**Your instructions**
Can you convert the entries starting with the line that contains "Go to Comptes rendus" and going on through the line that contains "Click the blue globe toolbar icon" into a JSON list of strings, one string per line, with blank lines left out and the pictures omitted?

**Items**
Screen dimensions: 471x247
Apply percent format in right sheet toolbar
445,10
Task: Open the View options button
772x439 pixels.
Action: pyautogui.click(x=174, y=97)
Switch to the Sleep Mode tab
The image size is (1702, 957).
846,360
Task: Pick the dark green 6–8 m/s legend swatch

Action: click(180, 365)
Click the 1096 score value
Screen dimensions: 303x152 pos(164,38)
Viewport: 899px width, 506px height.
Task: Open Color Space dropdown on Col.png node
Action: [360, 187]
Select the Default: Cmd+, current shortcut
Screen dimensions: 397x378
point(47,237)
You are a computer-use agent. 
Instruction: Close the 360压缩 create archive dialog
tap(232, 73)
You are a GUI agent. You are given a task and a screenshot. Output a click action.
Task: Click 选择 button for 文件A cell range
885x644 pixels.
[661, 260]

...

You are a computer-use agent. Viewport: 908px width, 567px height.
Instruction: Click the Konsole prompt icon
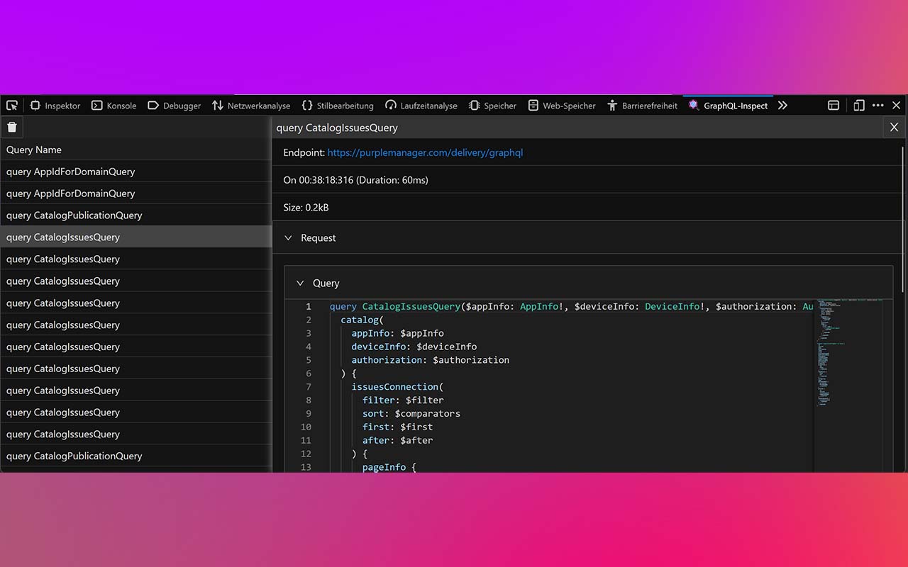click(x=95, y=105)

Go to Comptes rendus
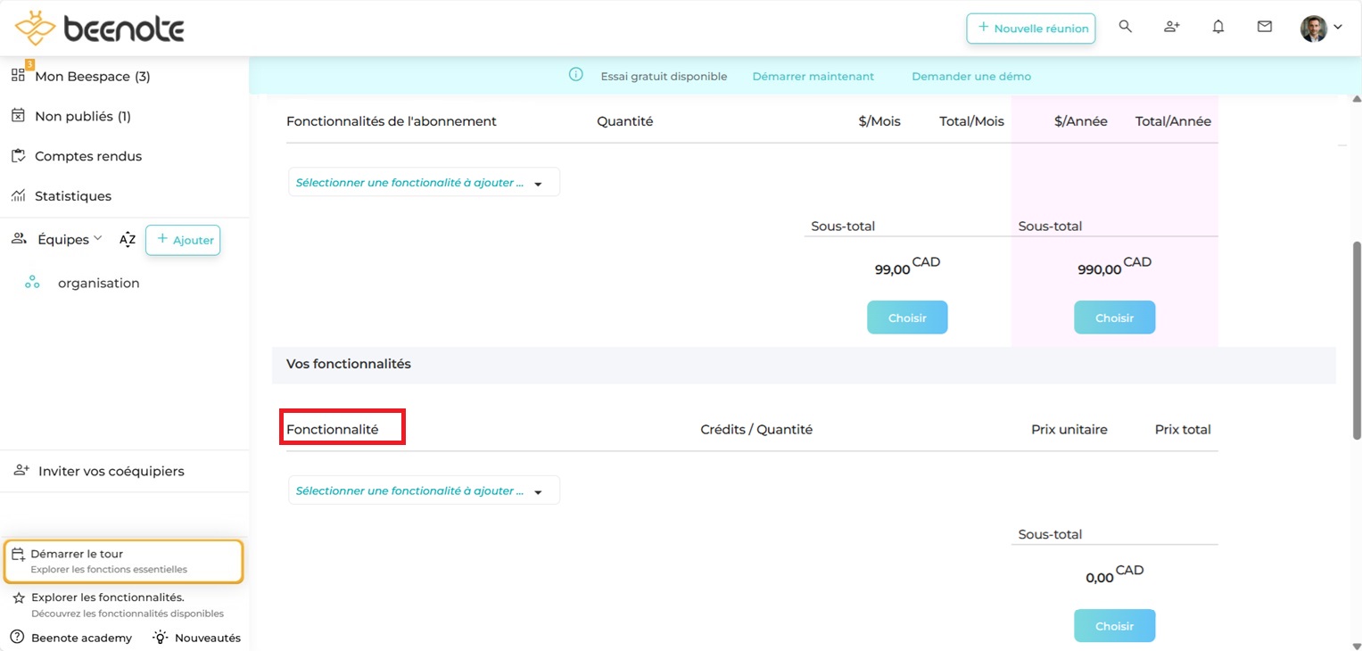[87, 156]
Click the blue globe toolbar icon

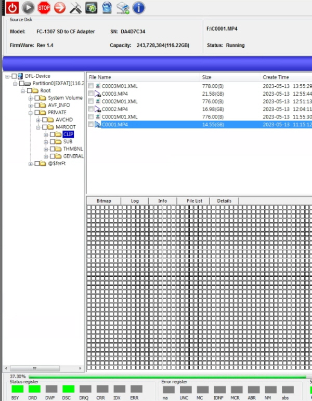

**Complete output**
[
  "Go to Comptes rendus",
  "[87, 156]",
  "Click the blue globe toolbar icon"
]